• **Set exercise**
Rewrite the material from the line with "You are a GUI" up to and including the line with "click(x=292, y=213)" as a JSON list of strings, one string per line, with blank lines skipped. Leave the pictures out.

• **Material shown**
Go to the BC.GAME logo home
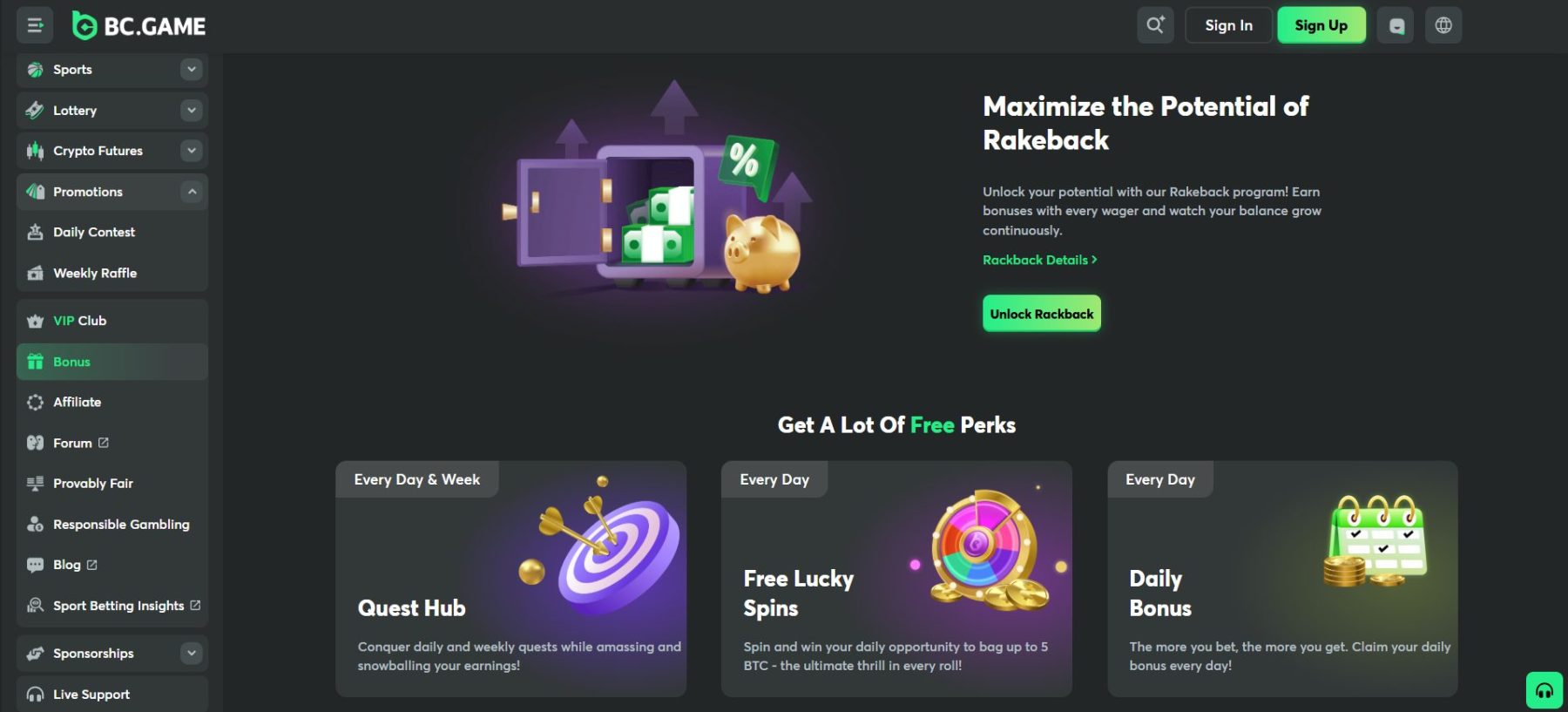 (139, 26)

---

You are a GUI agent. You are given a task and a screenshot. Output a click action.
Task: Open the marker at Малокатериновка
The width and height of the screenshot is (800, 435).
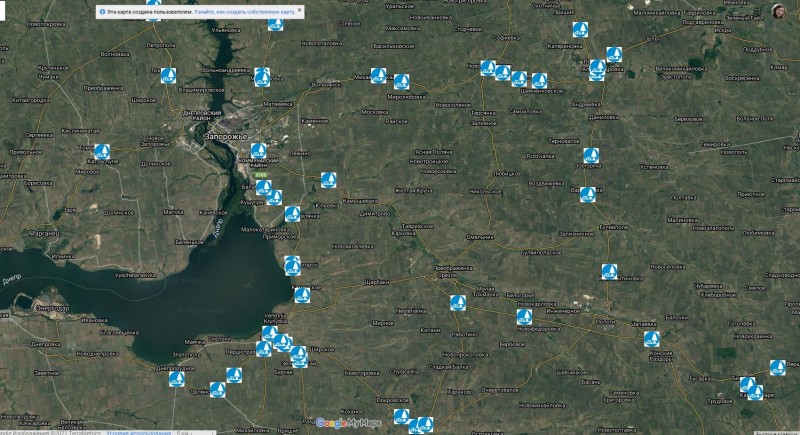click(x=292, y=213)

• **Response**
[
  "You are a GUI agent. You are given a task and a screenshot. Output a click action.",
  "Task: Open the marker at Малокатериновка",
  "The width and height of the screenshot is (800, 435).",
  "click(x=292, y=213)"
]